As it has been described in the papers and other materials I have read/listened to, it seems that the idea of the voting mechanism across cortical columns supposes that different columns may be detecting different features of the sensory stream. Is there some idea of how localized these feature detectors are? Are some columns dedicated mostly to edges and others to colours? Or are these questions unanswerable at the current stage of research?
A priori I would expect a strong degree of localization, to avoid too much redundancy (although for sure a little is good).
On a similar vein, I also wondered whether we might suppose that certain columns are much better at recognising certain whole objects than others.
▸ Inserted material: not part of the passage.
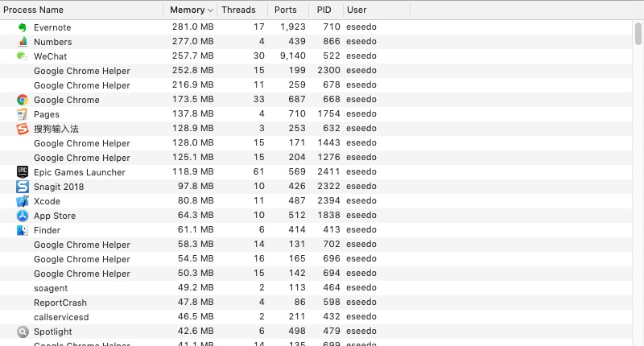This screenshot has height=346, width=644.
Task: Click the Pages app icon
Action: click(23, 114)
Definitely, though I would argue any sane learning system is equipped with some level of locality prior. Without good locality, the computational and memory complexity as well as the amount of data required would grow exponentially(and no locality means it’s impossible to learn at all).
But for TBT, it’s more nuanced than that. Cortical columns are not just feature detectors, they treat a feature as an object(or a part of an object) and have the knowledge of manipulating it. Conversely, they can recognise particular configurations(e.g. rotation) of an object, the machine learning and math folks call this property equivariance.
Plus, they are holistic and thus deal with compositional hierarchies. One key difference to a naive locality is that it is not required to directly learn particular configurations of composite objects. The configurations of the component objects translate directly to the configuration of the composite object and vice versa. i.e. it doesn’t take a lot to learn a novel variation of a known object. It just have to learn the variance in relation to the known object. As an example, if you know how a coffee cup looks in every possible orientation, it is trivial to imagine how a cup with a logo on it rotates. You just have to learn the relative pose of the logo in relation to the cup.
Very likely. Though as there’s so much ambiguity at large scales, the columns at the lower levels would have to help them pin down to a specific object. Which in turn, enables fast voting between the lower level columns(like a shortcut).